_Quesito scritto 1:_ Secondo il brano riportato più sotto, in quale giorno di dicembre si ricorda san Giovanni Evangelista?

_Brano di testo:_
******************************

Retaggio di antichi culti solari, i dodici giorni che seguono il Natale e
che si concludono con l’Epifania hanno un carattere magico. Anche se
non è strettamente questo il tema del presente articolo, vorrei parlare
di un aspetto comunque affascinante. Nel dodekahemron natalizio si
inserisce un giorno particolare, quello successivo alla Natività, noto
come giorno di santo Stefano. Come possiamo vedere, anche nel calendario
cristiano si ripropone la sacralità dei dodici giorni, poiché nei
giorni che seguono la manifestazione di Cristo furono posti i comites
Christi, i compagni di Cristo, quelli che ne hanno seguito l’esempio
fino a rendergli testimonianza con il martirio. Così, il 26 dicembre si
ricorda santo Stefano, primo martire della cristianità, il 27 san
Giovanni Evangelista, il prediletto da Gesù, e il 28 i Santi Innocenti, i
bambini fatti uccidere da Erode. In passato anche la celebrazione dei
santi Pietro e Paolo era fissata nella settimana dopo il Natale, ma
venne poi trasferita al 29 giugno.
Chi era santo Stefano?
Come quasi sempre capita in questi casi, non si ha una risposta certa.
Le uniche testimonianze giungono dai capitoli 6 e 7 degli Atti degli
Apostoli, dove si narra degli ultimi suoi giorni. Di Stefano si ignora
la provenienza, ma si ipotizza fosse un ebreo ellenistico (di lingua
greca) originario di Gerusalemme. Certamente fu tra i primi giudei
convertiti che iniziarono a seguire gli Apostoli. Grazie alla sua
cultura, saggezza e fede genuina fu nominato primo dei diaconi di
Gerusalemme. Con questo incarico, Stefano si mostrava pieno di grazie e
di fortezza, compiva grandi prodigi tra il popolo e si dedicava alla
predicazione, con la quale convertì numerosi ebrei. Tuttavia, Stefano fu
accusato di blasfemia, trascinato davanti al sinedrio e, con
l’intervento di falsi testimoni, condannato. Il suo discorso fece
scoppiare l’odio e il rancore dei presenti, che si scagliarono su di lui
e a strattoni lo trascinarono fuori dalle mura della città e presero a
lapidarlo. Posarono i loro mantelli ai piedi di un giovane di nome Saulo
di Tarso (il futuro san Paolo), che assisteva all’esecuzione. Il
sinedrio non poteva emettere condanne a morte, ma non fu in grado
nemmeno di emettere una sentenza, in quanto Stefano fu trascinato fuori
dal furore del popolo, quindi si trattò di un linciaggio incontrollato.

******************************

[Record per individuare elementi]
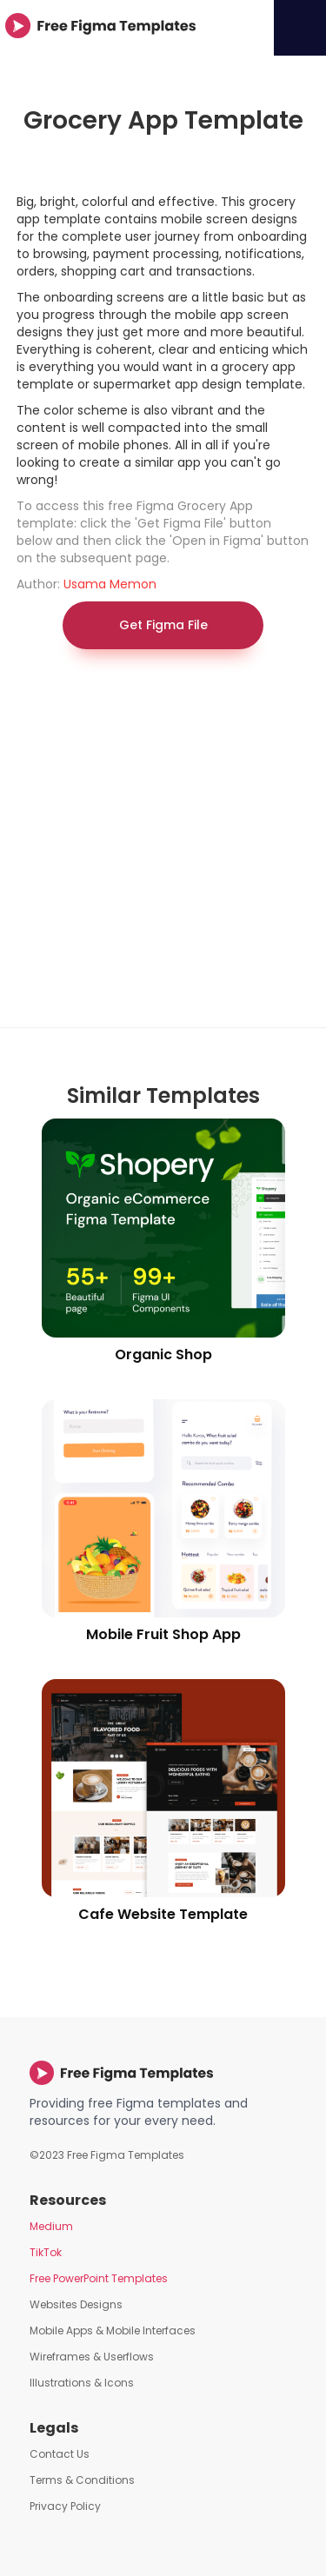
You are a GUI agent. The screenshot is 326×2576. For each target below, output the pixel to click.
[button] (300, 28)
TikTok (46, 2252)
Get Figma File (163, 625)
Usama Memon (109, 584)
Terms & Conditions (82, 2480)
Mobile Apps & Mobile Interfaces (113, 2330)
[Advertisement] (163, 847)
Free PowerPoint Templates (99, 2278)
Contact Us (60, 2454)
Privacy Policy (65, 2506)
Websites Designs (76, 2304)
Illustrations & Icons (82, 2382)
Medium (51, 2226)
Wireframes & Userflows (92, 2356)
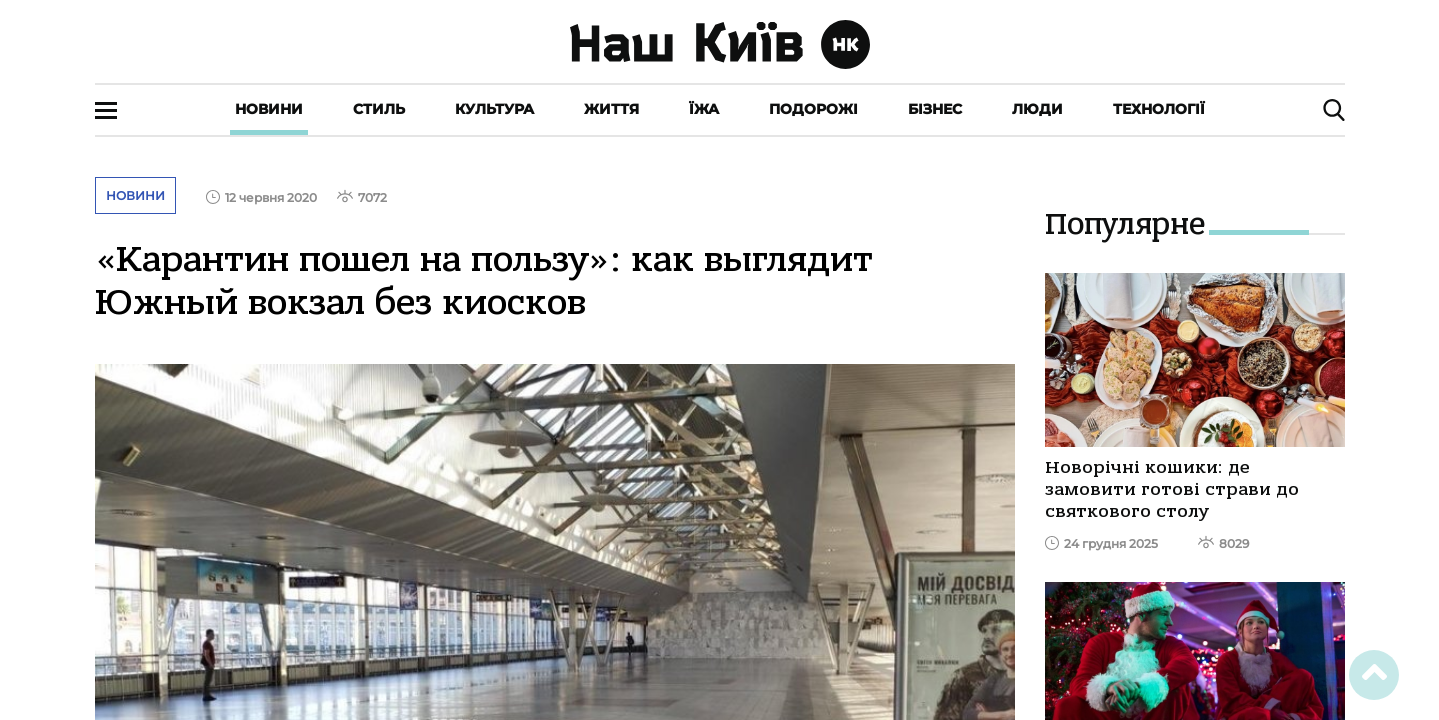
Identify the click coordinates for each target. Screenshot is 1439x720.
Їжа (704, 109)
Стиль (379, 109)
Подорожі (813, 109)
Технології (1159, 109)
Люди (1037, 109)
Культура (494, 109)
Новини (269, 109)
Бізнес (935, 109)
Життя (611, 109)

******************************

_Quesito scritto 2:_ Individua e copia ogni riga dei record che contiene la stringa "each", rispettando la distinzione tra maiuscole e minuscole.

_Risposta completa 1:_ Il 27 dicembre.

_Risposta completa 2:_
You are a GUI agent. The screenshot is 326×2576. For each target below, output the pixel to click.
Identify the click coordinates for each target. Screenshot is 1439x720.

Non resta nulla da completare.